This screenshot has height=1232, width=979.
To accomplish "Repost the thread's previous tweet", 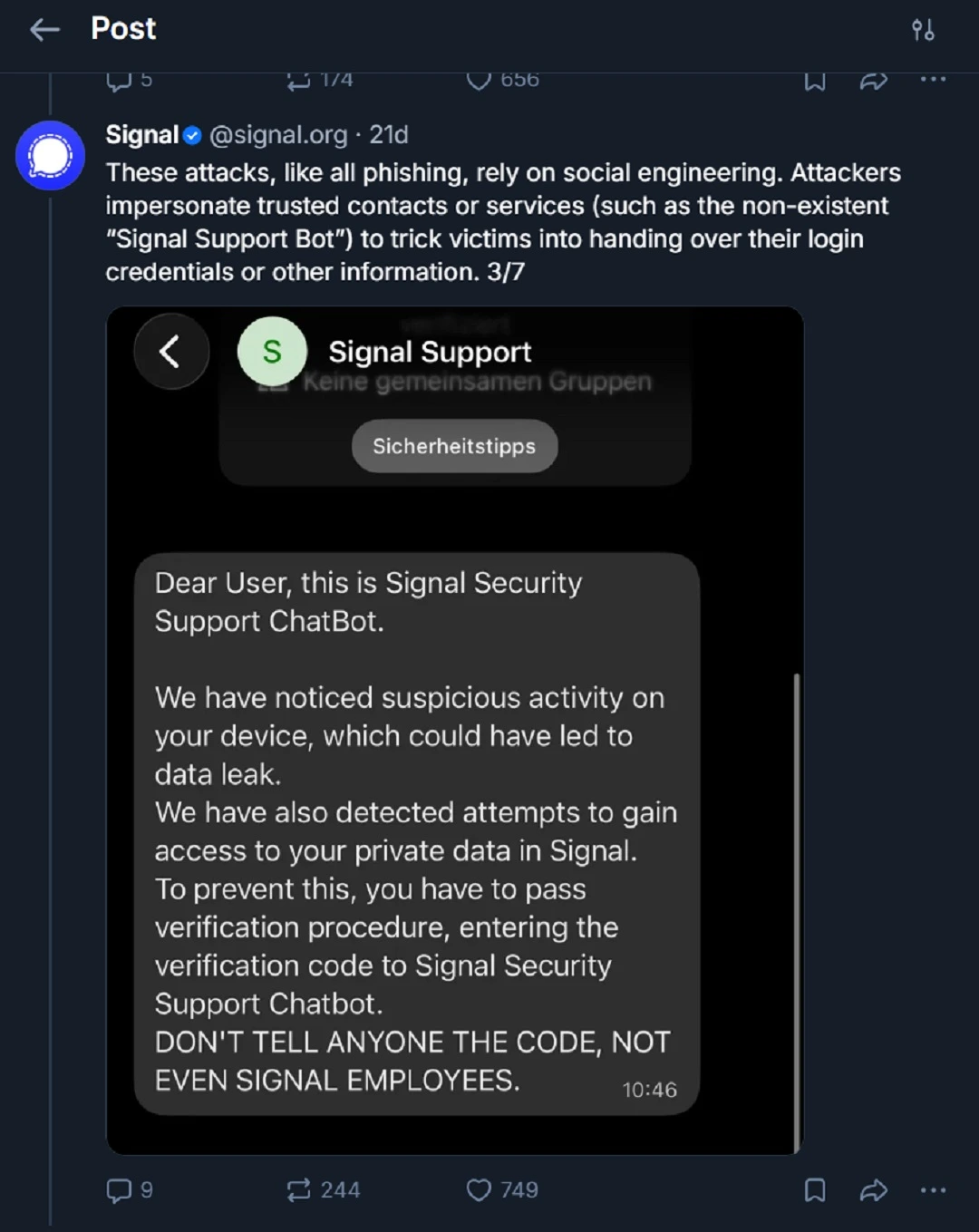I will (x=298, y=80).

---

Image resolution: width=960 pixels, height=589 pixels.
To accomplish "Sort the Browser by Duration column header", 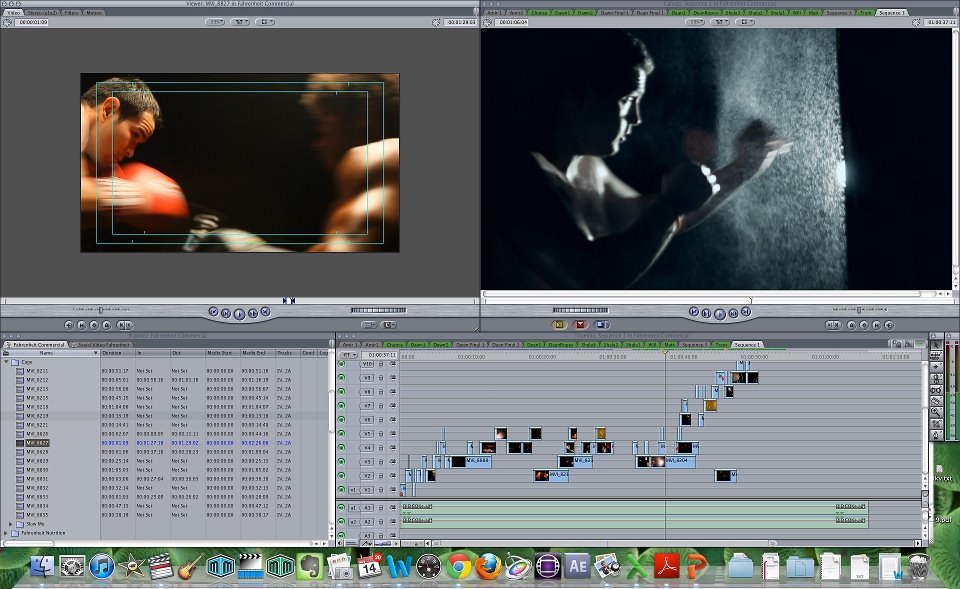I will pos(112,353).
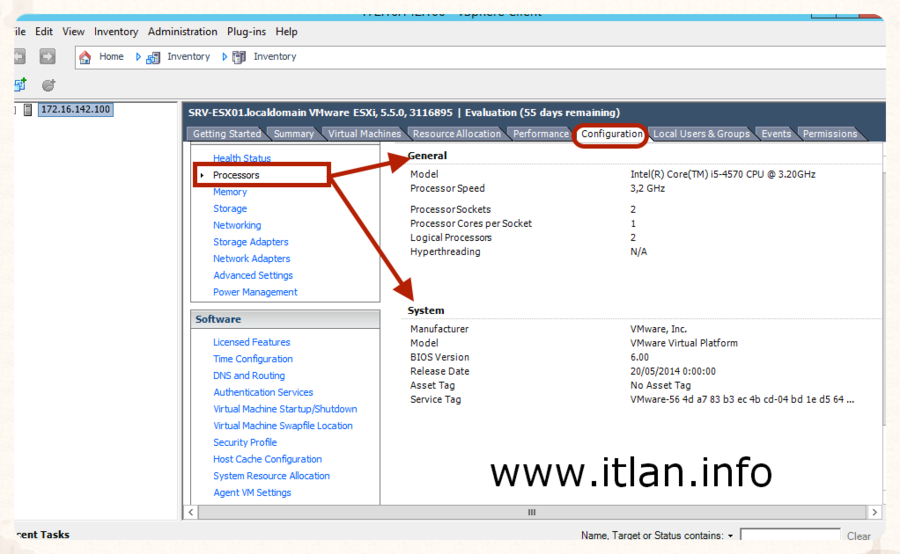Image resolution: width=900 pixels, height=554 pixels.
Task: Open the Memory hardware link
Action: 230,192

* * *

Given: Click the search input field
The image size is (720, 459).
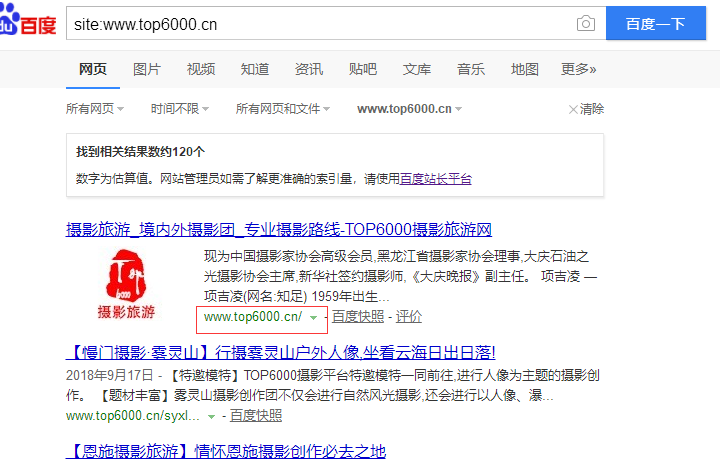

Exercise requirements: Reproduce, exactly as they stand in the data above, the lines from the one that holds "Given: Click the search input field" to the one that holds "The image size is (720, 459).", inclusive.

Problem solution:
Given: Click the search input field
The image size is (720, 459).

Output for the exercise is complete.